Please answer to the point I specify in post #457 (which I re-post below for your convenience) first George.
I have asked you several times, if you will not engage on that point there is no point in continuing.

George; What I am saying is that not believing God exists, and believing that God does not exist ARE THE SAME POSITION.

Please respond to that point. This was my response to your original contention, and if you are unwilling to even engage upon it, that's fine George - but I'm done.
 

LegionOnomaMoi

Veteran Member
Premium Member
I am trying to show why it is possible to accept two truths simultaneously until evidence of the exclusion of one is discovered. I figure your background in quantum physics (or at least a portion of studies) might know a better way to prove this. Any direction you can offer here?
Well, it's possible for a molecule composed of 430 atoms to be in two places at once, possible for a physical system to be measured as a wave or as a particle based on decisions AFTER measurement, and about a century or so of many-valued logics (and decades of one which is infinitely-valued) to support this idea. One of the reasons classical logic can't deal with mental state predicates like "believe" is because it leads naturally to something being true and false (or neither). My typical example is Clark Kent and Superman.

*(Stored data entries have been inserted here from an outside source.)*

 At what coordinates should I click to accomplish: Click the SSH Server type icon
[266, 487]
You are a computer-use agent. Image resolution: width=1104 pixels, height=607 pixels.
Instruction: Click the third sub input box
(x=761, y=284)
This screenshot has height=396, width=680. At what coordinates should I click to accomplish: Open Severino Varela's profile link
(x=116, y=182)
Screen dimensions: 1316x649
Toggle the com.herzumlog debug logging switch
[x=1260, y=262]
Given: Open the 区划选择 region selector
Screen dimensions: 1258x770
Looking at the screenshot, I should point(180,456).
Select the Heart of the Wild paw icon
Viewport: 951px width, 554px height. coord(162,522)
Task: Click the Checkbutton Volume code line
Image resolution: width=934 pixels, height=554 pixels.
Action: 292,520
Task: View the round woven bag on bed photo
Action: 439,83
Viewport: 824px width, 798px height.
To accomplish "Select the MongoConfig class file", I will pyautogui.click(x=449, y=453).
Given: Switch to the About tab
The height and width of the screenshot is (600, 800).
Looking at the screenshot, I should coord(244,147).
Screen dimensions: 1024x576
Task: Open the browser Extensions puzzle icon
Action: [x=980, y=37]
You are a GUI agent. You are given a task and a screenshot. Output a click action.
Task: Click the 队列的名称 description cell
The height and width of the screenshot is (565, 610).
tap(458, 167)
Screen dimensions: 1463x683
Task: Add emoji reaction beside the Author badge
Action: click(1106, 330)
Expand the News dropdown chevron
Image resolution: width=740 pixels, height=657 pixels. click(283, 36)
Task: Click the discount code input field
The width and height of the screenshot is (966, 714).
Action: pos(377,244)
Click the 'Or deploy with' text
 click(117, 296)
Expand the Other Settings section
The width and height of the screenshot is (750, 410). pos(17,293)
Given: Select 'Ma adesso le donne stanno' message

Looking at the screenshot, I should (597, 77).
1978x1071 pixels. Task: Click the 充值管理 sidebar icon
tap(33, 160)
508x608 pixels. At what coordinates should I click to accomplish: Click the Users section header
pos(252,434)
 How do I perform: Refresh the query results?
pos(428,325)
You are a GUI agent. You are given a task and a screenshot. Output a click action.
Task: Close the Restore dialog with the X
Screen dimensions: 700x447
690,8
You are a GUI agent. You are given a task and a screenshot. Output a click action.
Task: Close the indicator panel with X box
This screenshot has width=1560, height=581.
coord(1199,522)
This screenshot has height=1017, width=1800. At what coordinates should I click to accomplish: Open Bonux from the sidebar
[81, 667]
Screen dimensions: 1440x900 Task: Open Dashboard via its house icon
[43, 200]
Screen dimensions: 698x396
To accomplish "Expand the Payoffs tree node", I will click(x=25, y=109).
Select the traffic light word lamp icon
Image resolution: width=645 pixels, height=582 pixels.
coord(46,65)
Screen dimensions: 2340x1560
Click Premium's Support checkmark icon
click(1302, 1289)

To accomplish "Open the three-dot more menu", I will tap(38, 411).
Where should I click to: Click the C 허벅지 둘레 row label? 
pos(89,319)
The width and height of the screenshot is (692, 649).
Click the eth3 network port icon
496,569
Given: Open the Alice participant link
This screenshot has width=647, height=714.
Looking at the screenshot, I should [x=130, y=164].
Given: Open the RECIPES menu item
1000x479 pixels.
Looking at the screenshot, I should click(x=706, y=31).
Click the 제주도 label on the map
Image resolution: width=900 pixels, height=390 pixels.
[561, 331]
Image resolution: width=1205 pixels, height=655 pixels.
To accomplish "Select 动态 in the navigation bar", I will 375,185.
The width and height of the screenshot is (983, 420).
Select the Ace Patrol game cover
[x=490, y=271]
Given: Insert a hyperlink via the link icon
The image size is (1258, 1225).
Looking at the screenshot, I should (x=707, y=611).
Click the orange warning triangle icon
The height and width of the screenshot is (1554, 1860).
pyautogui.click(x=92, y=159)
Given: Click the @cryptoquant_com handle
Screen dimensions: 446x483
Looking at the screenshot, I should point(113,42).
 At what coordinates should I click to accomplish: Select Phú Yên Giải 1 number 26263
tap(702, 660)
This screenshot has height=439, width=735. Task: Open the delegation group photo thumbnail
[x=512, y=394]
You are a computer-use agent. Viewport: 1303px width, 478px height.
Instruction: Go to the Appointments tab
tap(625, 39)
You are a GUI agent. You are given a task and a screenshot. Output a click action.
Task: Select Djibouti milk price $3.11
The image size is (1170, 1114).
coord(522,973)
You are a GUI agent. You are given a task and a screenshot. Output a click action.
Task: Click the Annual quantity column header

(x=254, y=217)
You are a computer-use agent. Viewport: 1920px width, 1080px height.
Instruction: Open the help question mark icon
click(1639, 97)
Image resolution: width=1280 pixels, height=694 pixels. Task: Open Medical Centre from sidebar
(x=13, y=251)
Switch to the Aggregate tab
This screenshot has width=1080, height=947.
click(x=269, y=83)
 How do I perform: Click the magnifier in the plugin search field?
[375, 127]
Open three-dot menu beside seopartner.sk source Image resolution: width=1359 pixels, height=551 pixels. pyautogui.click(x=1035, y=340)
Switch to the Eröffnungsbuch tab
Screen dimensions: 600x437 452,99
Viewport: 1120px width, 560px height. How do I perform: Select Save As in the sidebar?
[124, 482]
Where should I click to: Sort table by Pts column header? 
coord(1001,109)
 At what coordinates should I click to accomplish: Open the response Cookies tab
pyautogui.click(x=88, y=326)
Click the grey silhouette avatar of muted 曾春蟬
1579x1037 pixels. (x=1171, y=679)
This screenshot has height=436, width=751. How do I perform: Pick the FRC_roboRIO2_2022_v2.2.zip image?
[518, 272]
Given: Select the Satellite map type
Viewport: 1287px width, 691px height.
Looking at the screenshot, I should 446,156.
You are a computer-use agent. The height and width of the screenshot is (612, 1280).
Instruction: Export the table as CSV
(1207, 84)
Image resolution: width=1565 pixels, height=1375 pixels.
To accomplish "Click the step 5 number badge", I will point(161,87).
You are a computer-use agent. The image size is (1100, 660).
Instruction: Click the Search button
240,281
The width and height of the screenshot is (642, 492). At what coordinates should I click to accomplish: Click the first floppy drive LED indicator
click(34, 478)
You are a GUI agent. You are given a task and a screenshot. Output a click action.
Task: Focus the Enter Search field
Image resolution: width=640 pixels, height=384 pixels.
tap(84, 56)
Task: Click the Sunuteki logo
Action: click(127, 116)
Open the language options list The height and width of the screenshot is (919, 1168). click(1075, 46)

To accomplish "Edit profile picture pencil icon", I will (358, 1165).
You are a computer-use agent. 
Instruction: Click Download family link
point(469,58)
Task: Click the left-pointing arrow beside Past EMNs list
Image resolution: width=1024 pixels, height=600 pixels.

(1) Louis Lane believes that Superman can fly.
(2) Clark Kent is Superman
(3) *Louis Lane believes Clark Kent can fly
I've opted against using logical symbols and the format used in derivations because I think it this form is adequate enough. Basically, in classical logic one has the identify operator ("is", "are", "=", or any operator that equates the subject and predicate). Whenever we find something of the form "X is Y" meaning that X and Y are two labels for the same thing (e.g., one's member name here and one's actual name have the same referent), truth preserving rules of inference allow one to replace any instance in Y with X and vice versa. Thus, formal logic would (if it allowed mental state predicates like "believes") allow us to infer (3) from (1) and (2). However, (3) isn't true, and even outside of a fictional example the same logic will fail.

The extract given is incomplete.